Teaching Machines to Move on Their Own

Imagine a robot that learns to balance a pole, swing a pendulum upright, or drive out of a valley—without human engineers painstakingly programming every little movement or collecting thousands of example demonstrations. This paper explores how large language models (LLMs)—the same kind of systems used for chatbots—can be turned into "brains" that design and improve control strategies for such moving machines, relying largely on text descriptions and a bit of trial and error.

Figure 1
Figure 1.

From Words to Motions

Traditional robot control often breaks movement into fixed building blocks, such as predefined walking steps or reaching motions. A higher-level program then selects and sequences these pieces. While this works in simple settings, it struggles in more fluid situations where movements blend into one another and must be finely tuned moment by moment. The authors instead ask LLMs to create full control rules that directly map what the robot senses—its position, speed, angles, and so on—into continuous motor commands. The only starting information the model receives is a natural-language description of the robot’s body, its sensors and motors, the surrounding environment, and what it is supposed to achieve.

A Loop of Reflection and Refinement

The heart of the approach is an iterative learning loop the authors call Iterative Policy Refinement. In the first step, the LLM is prompted to think through the problem in stages: it first outlines a high-level strategy in plain language, then turns that into clear IF–THEN–ELSE style rules, and finally converts those rules into executable code. That initial controller is run inside a simulated environment—such as a cart with a pole that must be kept upright—and the robot’s performance is measured. Crucially, short snippets of the robot’s sensory readings and corresponding actions are then fed back to the LLM, together with a summary of how well the strategy worked. The LLM is asked to analyze these traces, spot weaknesses, and generate an improved controller. This cycle repeats many times, gradually polishing the behavior.

Figure 2
Figure 2.

Putting the Idea to the Test

To check whether this method really works, the researchers tried it on a set of classic benchmark tasks used in reinforcement learning: balancing a cart–pole system, swinging and stabilizing a pendulum, driving a car up a steep hill, and solving an acrobot task where a two-link system must be swung up to a target height. They also tackled an inverted pendulum task from a popular physics simulator. These tasks are simple enough to study in detail but still capture key challenges: the robot does not see everything at once, rewards come with delay, and the physics can be highly unstable.
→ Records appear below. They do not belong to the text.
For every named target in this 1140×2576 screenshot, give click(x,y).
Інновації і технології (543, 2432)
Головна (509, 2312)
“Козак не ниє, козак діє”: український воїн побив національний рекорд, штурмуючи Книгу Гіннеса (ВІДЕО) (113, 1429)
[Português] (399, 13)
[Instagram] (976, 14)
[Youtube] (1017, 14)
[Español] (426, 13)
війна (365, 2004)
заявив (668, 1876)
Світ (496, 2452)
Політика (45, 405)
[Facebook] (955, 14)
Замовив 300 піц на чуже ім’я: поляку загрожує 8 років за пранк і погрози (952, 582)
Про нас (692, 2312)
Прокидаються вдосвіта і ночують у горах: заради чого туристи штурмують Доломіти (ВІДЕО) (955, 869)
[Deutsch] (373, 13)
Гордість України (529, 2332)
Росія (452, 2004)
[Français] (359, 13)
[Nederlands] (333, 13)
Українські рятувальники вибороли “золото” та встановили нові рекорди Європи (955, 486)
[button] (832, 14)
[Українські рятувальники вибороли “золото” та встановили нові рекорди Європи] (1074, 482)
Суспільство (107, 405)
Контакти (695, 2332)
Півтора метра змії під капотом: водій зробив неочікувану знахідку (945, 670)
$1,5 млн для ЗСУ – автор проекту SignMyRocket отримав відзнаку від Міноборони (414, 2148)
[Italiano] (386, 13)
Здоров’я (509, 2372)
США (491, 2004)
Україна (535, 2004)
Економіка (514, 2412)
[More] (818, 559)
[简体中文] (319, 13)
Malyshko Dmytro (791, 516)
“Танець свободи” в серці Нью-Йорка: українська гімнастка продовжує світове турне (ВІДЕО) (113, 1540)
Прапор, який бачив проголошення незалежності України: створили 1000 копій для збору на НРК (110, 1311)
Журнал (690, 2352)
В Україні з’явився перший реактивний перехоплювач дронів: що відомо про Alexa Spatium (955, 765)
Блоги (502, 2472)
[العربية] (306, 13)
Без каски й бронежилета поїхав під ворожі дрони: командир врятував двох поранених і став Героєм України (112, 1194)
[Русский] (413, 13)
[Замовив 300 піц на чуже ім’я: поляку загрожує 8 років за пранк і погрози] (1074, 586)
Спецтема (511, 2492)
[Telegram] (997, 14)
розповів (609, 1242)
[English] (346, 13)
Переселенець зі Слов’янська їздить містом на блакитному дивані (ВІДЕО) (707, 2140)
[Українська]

The team compared several modern open-source language models of roughly 70–120 billion parameters, varied how much randomness they allowed in the model’s outputs, and repeated each experiment multiple times to get reliable statistics.

How Well Do Language Models Control Machines?

The best-performing model, a 120-billion-parameter system called GPT-oss, consistently discovered high-quality control strategies across most tasks, often reaching optimal or near-optimal scores. Another model, Qwen2.5, performed particularly well on some problems, even outperforming GPT-oss on the inverted pendulum, though it struggled on others such as the standard pendulum task. Importantly, the first controllers the LLMs produced were often mediocre, showing that they were not merely recalling canned solutions from training data. Performance improved markedly over iterations as the models used feedback to adjust which sensor signals mattered most and how they should influence actions. The authors also probed how many time steps of sensor data to include in each refinement prompt and what pieces of feedback were most critical, finding that an intermediate amount of data and rich information about previous strategies worked best.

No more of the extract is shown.